President-elect Donald Trump is expected to nominate Washington representative Cathy McMorris Rodgers as his Secretary of the Interior, a position that involves protecting federal land like the National Parks and conserving natural resources. Environmental groups have been quick to slam McMorris Rodgers for her environmental record – in the past, she’s voted to open public lands to drilling, mining, and logging, and in 2011 she co-sponsored a bill to sell off 3 million acres of public lands. And, like way too many members of Trump’s incoming administration, she’s a climate change skeptic.
Looking at McMorris Rodgers’ voting record is a bit disturbing. The League of Conservation Voters gives her a lifetime environmental score of just 4%. Out of more than 250 votes on environmental bills, the group considers only 10 of her votes to be pro-environment. In the past, she’s voted to allow drilling in vulnerable parts of the Arctic.
If she goes on to head the Department of the Interior, she would be in control of 500 million acres of public land, accounting for a massive 20% of the US landmass. The department manages energy development on federal lands, as well as our national parks, wildlife refuges, and outer continental shelf – all of which could be threatened by McMorris Rodgers’ pro-fossil-fuel agenda.
While the Trump administration has not yet revealed when her nomination will be announced, a member of the transition team has confirmed the President-elect’s choice to the media.
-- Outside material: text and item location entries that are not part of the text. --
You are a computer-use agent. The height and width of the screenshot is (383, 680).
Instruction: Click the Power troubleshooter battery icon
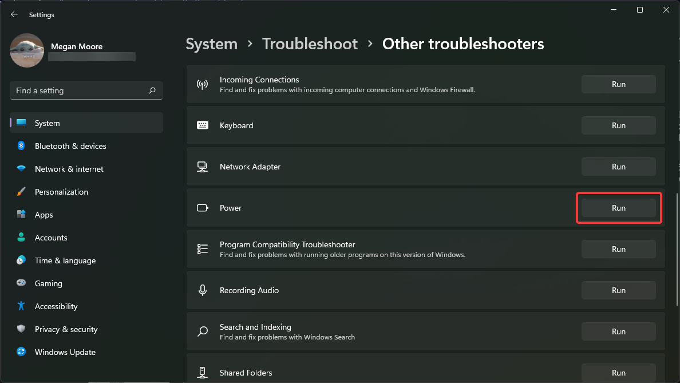pyautogui.click(x=203, y=208)
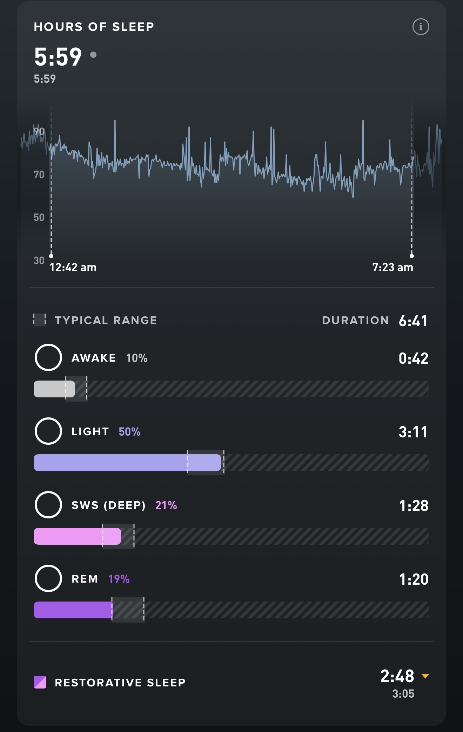The height and width of the screenshot is (732, 463).
Task: Toggle the REM stage circle
Action: coord(48,578)
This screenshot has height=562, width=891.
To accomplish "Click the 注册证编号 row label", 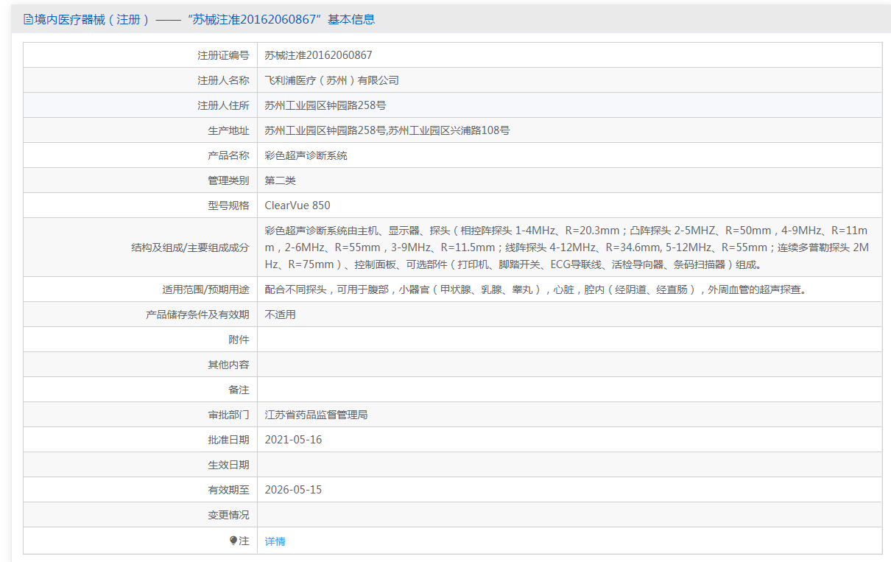I will coord(222,55).
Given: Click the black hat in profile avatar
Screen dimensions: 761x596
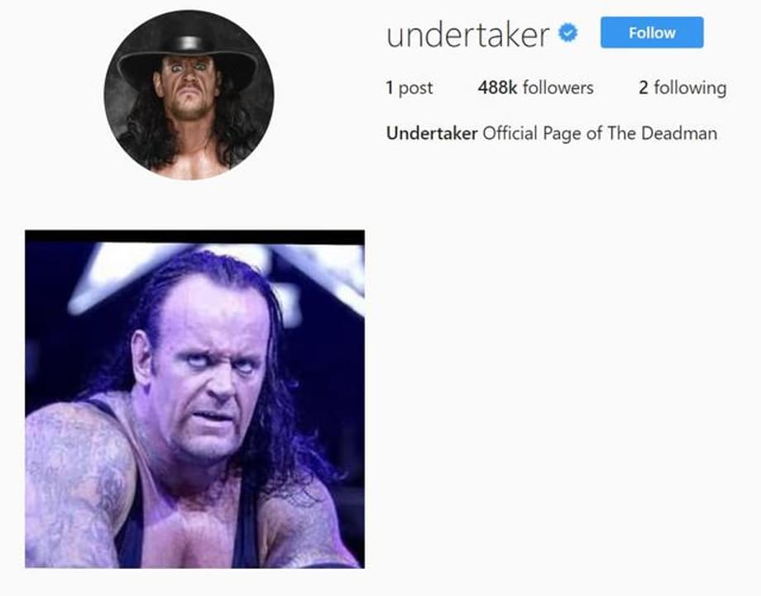Looking at the screenshot, I should [187, 55].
House Republicans are reportedly already laying the groundwork to replace her as GOP Conference Chair.
“Trump is throwing American leadership out the window–especially on climate change–by nominating U.S. Rep. Cathy McMorris Rodgers to be Secretary of the Interior. She will open our public lands and natural resources to Big Oil and Big Coal, and put our parks, wilderness and endangered species at risk. We cannot allow that to happen. We will dig in and fight harder than ever to ensure that Trump and Rep. McMorris Rodgers cannot advance their dangerous policies—and we must start by demanding the Senate defeat this nomination,” says Tom Steyer, President of NextGen Climate.